The Consumer Financial Protection Bureau is taking aim at mortgage “junk fees” yet again, this time in the servicing sector.

The bureau released supervisory highlights addressing what it classifies as illegal junk fees, such as prohibited fees, deceptive notices sent to homeowners, and violations of loss mitigation rules.

“Homeowners cannot just simply switch providers if their mortgage servicer charges them illegal junk fees,” said CFPB Director Rohit Chopra.

“Since mortgage borrowers are captive to a company they never chose to do business with, we are working hard to detect and deter violations of law.”

Servicers were found to have charged property inspection fees banned by Fannie Mae and late fees greater than allowed by their mortgage agreements. They also failed to make on-time tax and insurance payments, causing homeowners to incur penalties that they then did not address.

Some also failed to waive late fees and penalties established during the pandemic. Others were accused of sending deceptive notices claiming homeowners were approved for repayment options or had missed payments when neither was, in fact, true.

The CFPB said financial institutions have refunded these fees and stopped these practices in response to its investigation.

This is the second time in recent months that the Bureau has targeted mortgage-related fees. It is also looking closely at mortgage closing costs, including lender title insurance, appraisal charges, and discount points.

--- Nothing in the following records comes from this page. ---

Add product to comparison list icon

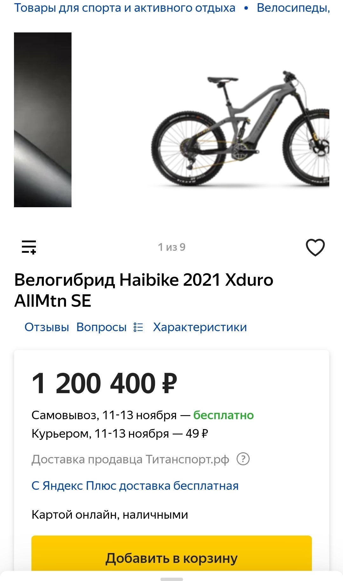click(29, 247)
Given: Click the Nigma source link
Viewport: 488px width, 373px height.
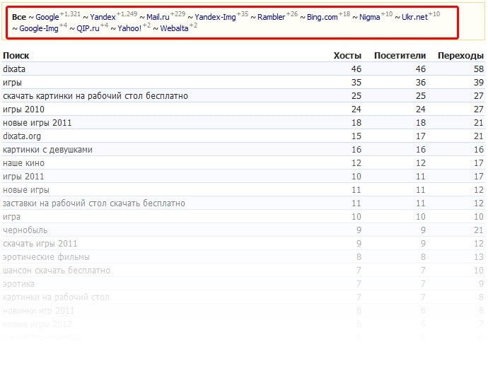Looking at the screenshot, I should (370, 17).
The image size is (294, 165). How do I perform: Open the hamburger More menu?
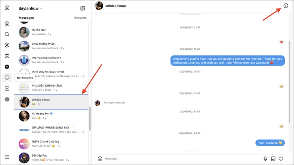[7, 157]
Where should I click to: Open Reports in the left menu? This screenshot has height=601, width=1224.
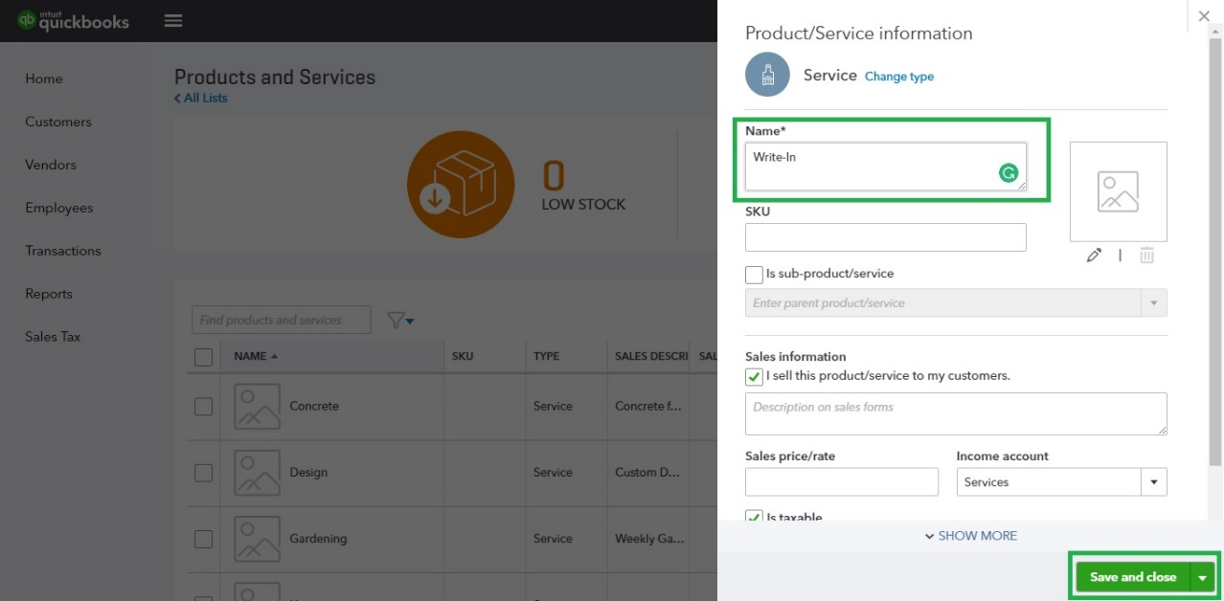coord(49,294)
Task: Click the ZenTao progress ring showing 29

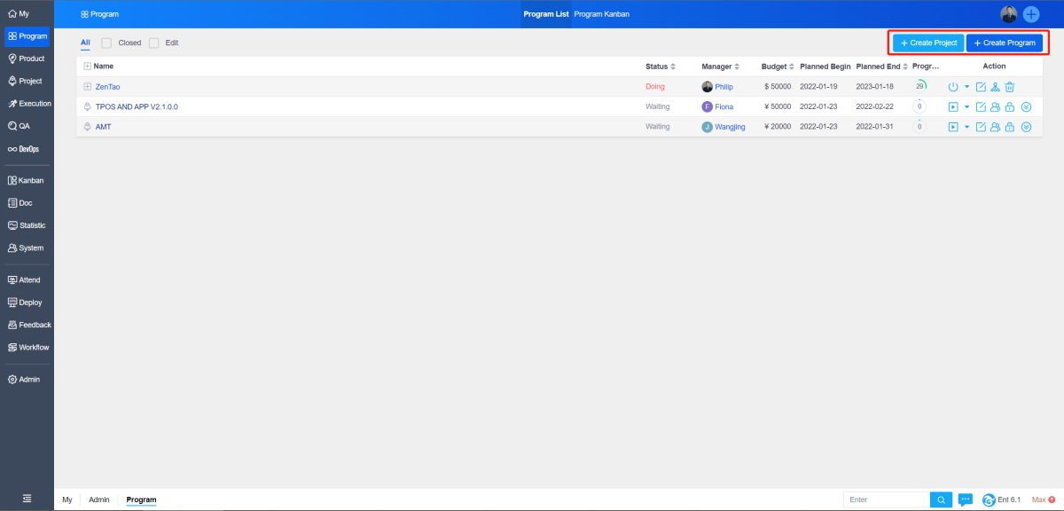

Borrowers were encouraged to offer input on these fees and their financial impact.

Mortgage professionals have pushed back, however, saying closing costs cannot be considered junk fees.

“The fees mentioned are clearly disclosed to borrowers well before a home purchase on forms developed and prescribed by the Dodd-Frank Act and the CFPB itself,” Bob Broeksmit, president and CEO of the Mortgage Bankers Association, said in a statement.

“The illogical use of the term ‘junk fee’ contradicts even the White House’s own definition, which cites the lack of disclosure of the fee being charged.”